JEFFERSON CITY — One of the first prongs of President Barack Obama's health care law has been in effect now for a year, and the result in Missouri is that about 500 additional people with chronic health problems now have insurance.
It is, by most accounts, an underwhelming result. Missouri's experience is pretty typical of the national norm, which is causing even some supporters of the federal health care law to question how it is being implemented.
One of the less-publicized provisions of the 2010 law required a Pre-Existing Condition Insurance Plan in each state. Backed by $5 billion of federal subsidies, the health plans are intended to provide insurance at lower prices than typically available to people with health problems who have been uninsured for at least six months.
The new health insurance plans provide a bridge to 2014, when a new requirement kicks in prohibiting insurers from charging higher premiums to people based on their health status. That's the same year that most people will be required to have health insurance or face tax penalties and that people will be able to purchase coverage through new online health insurance markets called exchanges.
When Missouri began taking applications in July 2010 for its federally mandated Pre-existing Condition Insurance Plan, officials expected to cover about 3,000 people, said Vernita McMurtrey, executive director of the Missouri Health Insurance Pool. One year later, it has just one-sixth of that amount — about 500 enrollees.
Missouri is not unique.
"Enrollment is fairly low across all states," said Jennifer Tolbert, director of state health policy at the nonpartisan Kaiser Family Foundation.
Relying on estimates from the Congressional Budget Office and a unit of the Centers for Medicare and Medicaid Services, the U.S. Department of Health and Human Services said in July 2010 that it believed between 200,000 and 400,000 people likely would enroll in the new health plans.
The actual number is but a fraction of that. Through May 31, a total of 24,712 people nationwide were enrolled in the pre-existing condition insurance plans.
Health care analysts and insurance executives cite several reasons for the lackluster response.
Chiefly, the health insurance premiums still are more expensive than many people can afford — or want — to pay.
Federal law prohibits the plans from charging more than the state's standard individual health insurance premium for people of a similar age. That means chronically ill people can get insurance policies at the same cost as healthy people. But many chronically ill people who have gone without insurance for six months either are unemployed or in low-wage jobs, which makes it difficult for them to afford even the standard premiums.
Under Missouri's plan, for example, a 50-year-old man who opts for a $1,000 deductible would pay a monthly premium of $544, McMurtrey said.
That would consume about half the paycheck of someone working 40 hours a week in a minimum wage job, without accounting for taxes, housing payments, food, utilities and gas for a car.
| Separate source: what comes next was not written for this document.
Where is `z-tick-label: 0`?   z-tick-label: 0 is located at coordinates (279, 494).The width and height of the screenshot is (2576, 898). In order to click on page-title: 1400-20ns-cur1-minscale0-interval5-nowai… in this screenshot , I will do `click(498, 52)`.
Missouri lowered its premiums by 25 percent, effective Feb. 1, in an attempt to make the plan more affordable. Program administrators currently are analyzing whether they can lower rates again, McMurtrey said.
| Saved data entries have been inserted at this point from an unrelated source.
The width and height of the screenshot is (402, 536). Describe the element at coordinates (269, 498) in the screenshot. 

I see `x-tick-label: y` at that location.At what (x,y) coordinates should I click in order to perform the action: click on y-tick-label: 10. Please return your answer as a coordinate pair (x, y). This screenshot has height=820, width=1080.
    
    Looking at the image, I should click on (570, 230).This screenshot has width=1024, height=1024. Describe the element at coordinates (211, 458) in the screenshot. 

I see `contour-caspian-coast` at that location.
Until now, "Missouri hasn't been really creative in how to get the lowest prices," said Thomas McAuliffe, a policy analyst at the Missouri Foundation for Health.
Not helping matters was the fact that many people — at least initially — found Missouri's application for the program confusing, McAuliffe said.
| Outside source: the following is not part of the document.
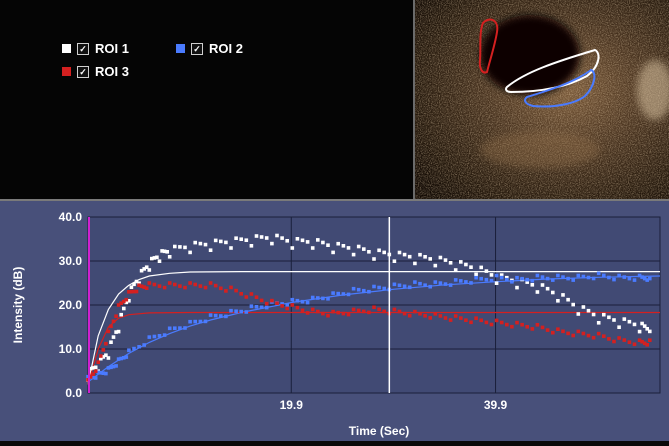 This screenshot has width=669, height=446. What do you see at coordinates (83, 48) in the screenshot?
I see `roi-1-checkbox: ✓` at bounding box center [83, 48].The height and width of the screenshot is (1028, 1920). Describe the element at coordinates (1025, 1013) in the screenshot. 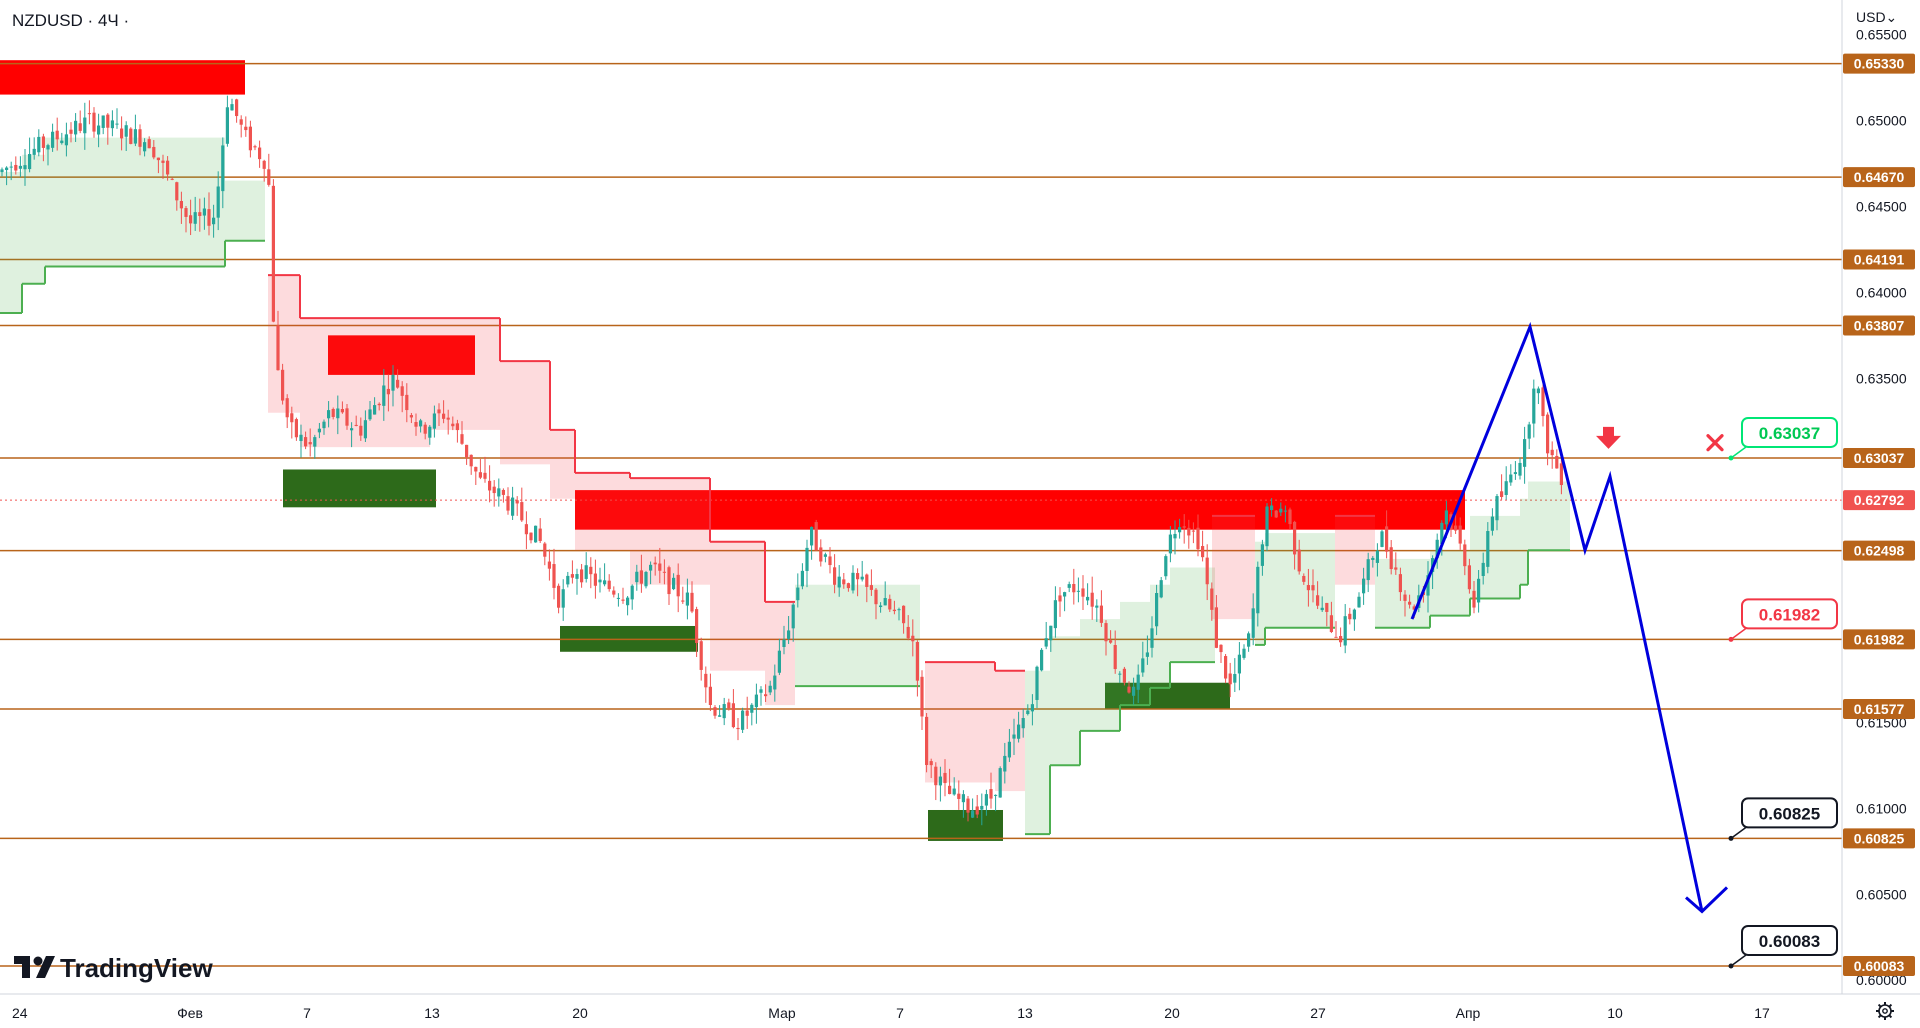

I see `time-tick-label: 13` at that location.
Another factor holding down enrollment is the requirement to first go without insurance for a half year, Tolbert said.
"There are probably a lot of people — at least some people — who have existing insurance, but it's fairly limited, who would likely benefit by enrolling in the better coverage," she said. But "they're simply not going to be willing to go bare, as we say, for six months to access the better coverage."
Still another factor is the tendency of some people to avoid purchasing insurance until they know it's needed, said Larry Case, executive vice president of the Missouri Association of Insurance Agents. Even though vehicle liability insurance is required by state law, about 14 percent of Missouri drivers lack it, Case said. Some people purchase car insurance only because it's necessary to license their vehicle, then quit making payments, he said.
Similarly, Case said, people have little incentive to purchase health insurance under the pre-existing condition plan until they know they are headed to the hospital or have a major medical expense upcoming.
McMurtrey said many people who enroll in the plan immediately use their health coverage, in some cases have major operations such as heart bypass surgeries or organ transplants within two or three weeks.
Although some health care analysts said Missouri's program has not been sufficiently publicized, McMurtrey said she has traveled the state to discuss it at hospitals, nursing homes, community centers, schools and with any group that can spread the information among those with chronic health problems.
"Even though the 500 itself is not a high number, we are serving needy Missourians," she said. "Quite honestly, across the country, none of the states have the enrollment we thought we would."
David A. Lieb has covered government and politics for The Associated Press since 1995.